Despite the impressive performance in a variety of complex tasks, modern large language models (LLMs) still have trouble dealing with some math problems that are simple and intuitive for humans, such as addition. While we can easily learn basic rules of addition and apply them to new problems of any length, LLMs struggle to do the same. Instead, they may rely on similar cases seen in the training corpus for help. We define these two different reasoning mechanisms as "rule-based reasoning" and "case-based reasoning". Since rule-based reasoning is essential for acquiring systematic generalization ability, we aim to explore exactly whether transformers use rule-based or case-based reasoning for math problems. Through carefully designed intervention experiments on five math tasks, we confirm that transformers are performing case-based reasoning, no matter whether scratchpad is used, which aligns with the previous observations that transformers use subgraph matching/shortcut learning to reason. To mitigate such problems, we propose a Rule-Following Fine-Tuning (RFFT) technique to teach transformers to perform rule-based reasoning. Specifically, we provide explicit rules in the input and then instruct transformers to recite and follow the rules step by step. Through RFFT, we successfully enable LLMs fine-tuned on 1-5 digit addition to generalize to up to 12-digit addition with over 95% accuracy, which is over 40% higher than scratchpad. The significant improvement demonstrates that teaching LLMs to use rules explicitly helps them learn rule-based reasoning and generalize better in length.
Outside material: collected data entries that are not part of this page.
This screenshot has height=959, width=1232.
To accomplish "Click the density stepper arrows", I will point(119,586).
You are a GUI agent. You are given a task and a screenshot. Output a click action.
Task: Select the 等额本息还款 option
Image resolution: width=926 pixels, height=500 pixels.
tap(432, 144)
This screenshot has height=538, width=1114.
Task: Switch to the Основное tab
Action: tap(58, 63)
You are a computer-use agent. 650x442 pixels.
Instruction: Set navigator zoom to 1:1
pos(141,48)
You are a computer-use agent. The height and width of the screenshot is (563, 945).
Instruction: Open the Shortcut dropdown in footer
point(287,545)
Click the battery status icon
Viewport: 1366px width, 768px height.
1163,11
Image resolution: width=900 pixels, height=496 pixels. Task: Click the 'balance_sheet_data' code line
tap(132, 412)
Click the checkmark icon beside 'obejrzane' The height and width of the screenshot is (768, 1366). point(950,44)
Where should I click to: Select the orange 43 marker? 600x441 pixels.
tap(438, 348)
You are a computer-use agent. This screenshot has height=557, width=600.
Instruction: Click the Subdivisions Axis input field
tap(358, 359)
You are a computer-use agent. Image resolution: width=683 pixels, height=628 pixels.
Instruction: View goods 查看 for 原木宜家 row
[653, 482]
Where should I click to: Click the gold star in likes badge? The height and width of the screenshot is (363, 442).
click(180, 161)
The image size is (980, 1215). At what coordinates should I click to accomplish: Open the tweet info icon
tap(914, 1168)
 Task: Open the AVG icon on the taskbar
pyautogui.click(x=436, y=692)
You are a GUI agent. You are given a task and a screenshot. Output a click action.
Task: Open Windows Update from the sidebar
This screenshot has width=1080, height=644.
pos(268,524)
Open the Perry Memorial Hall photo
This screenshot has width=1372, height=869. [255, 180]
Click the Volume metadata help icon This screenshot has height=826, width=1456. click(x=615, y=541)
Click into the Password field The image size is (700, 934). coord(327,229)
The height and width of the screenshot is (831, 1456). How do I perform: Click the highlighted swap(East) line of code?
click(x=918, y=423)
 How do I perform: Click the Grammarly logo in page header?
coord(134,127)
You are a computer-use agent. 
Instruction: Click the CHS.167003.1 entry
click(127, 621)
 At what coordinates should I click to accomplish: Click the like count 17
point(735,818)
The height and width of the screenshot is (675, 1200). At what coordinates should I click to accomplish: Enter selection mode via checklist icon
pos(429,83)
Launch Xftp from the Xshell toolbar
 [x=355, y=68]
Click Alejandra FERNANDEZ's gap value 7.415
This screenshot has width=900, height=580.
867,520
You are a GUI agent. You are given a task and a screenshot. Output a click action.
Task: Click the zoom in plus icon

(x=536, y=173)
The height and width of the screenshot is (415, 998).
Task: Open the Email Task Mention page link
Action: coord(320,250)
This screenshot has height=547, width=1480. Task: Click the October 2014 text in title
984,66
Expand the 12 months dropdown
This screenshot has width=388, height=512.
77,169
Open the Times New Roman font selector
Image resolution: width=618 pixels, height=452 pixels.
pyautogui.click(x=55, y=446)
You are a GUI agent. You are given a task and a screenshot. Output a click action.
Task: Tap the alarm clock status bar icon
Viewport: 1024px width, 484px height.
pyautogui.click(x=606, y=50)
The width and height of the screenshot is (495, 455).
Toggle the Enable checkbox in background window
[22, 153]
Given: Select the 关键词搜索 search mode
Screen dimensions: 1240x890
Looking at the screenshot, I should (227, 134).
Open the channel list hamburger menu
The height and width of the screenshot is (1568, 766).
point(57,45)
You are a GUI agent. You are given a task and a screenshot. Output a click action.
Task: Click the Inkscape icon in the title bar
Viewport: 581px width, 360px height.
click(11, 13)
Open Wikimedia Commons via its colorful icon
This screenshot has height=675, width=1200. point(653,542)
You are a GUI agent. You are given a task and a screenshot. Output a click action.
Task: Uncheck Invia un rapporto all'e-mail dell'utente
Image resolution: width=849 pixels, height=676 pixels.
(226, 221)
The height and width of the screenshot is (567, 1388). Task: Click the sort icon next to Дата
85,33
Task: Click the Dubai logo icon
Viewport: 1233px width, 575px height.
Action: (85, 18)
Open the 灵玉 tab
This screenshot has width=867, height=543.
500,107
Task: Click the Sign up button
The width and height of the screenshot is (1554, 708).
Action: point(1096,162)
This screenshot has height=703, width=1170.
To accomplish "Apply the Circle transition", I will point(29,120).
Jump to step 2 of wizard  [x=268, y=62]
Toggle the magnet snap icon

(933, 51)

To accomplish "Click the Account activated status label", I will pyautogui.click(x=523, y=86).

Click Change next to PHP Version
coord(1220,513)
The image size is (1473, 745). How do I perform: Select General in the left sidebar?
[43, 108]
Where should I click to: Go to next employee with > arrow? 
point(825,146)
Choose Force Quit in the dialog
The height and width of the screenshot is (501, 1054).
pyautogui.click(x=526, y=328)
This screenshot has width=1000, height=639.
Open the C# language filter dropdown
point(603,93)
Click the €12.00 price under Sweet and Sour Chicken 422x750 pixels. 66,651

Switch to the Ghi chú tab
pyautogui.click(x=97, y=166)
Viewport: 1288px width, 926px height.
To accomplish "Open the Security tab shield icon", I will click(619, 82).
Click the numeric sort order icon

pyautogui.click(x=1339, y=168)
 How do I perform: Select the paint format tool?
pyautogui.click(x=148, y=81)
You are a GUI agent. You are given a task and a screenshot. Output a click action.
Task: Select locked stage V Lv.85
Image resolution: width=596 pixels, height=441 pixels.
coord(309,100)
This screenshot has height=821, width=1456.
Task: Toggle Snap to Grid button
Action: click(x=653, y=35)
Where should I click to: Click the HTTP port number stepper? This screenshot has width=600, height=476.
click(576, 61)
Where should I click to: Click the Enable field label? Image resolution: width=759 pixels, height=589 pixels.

翻译：尽管在各种复杂任务中表现出色，现代大规模语言模型在处理某些对人类而言简单直观的数学问题（如加法运算）时仍存在困难。人类可以轻松掌握加法的基本规则并将其应用于任意长度的新问题，而大语言模型却难以做到这一点。相反，它们可能依赖训练语料库中见过的类似案例进行推理。我们将这两种不同的推理机制定义为“基于规则的推理”和“基于案例的推理”。由于基于规则的推理对于获得系统泛化能力至关重要，我们旨在探究Transformer在处理数学问题时究竟采用何种推理机制。通过对五项数学任务精心设计的干预实验，我们证实无论是否使用思维链，Transformer均采用基于案例的推理方式，这与先前关于Transformer使用子图匹配/捷径学习进行推理的观察结果一致。为缓解此类问题，我们提出规则遵循微调技术来教导Transformer执行基于规则的推理。具体而言，我们在输入中提供显式规则，随后指导Transformer逐步复述并遵循这些规则。通过规则遵循微调，我们成功使仅在1-5位数加法数据上微调的大语言模型，能够泛化至最多12位数的加法运算，准确率超过95%，较思维链方法提升超过40%。这一显著改进表明，显式教导大语言模型使用规则有助于其学习基于规则的推理方式，并在长度维度上实现更好的泛化能力。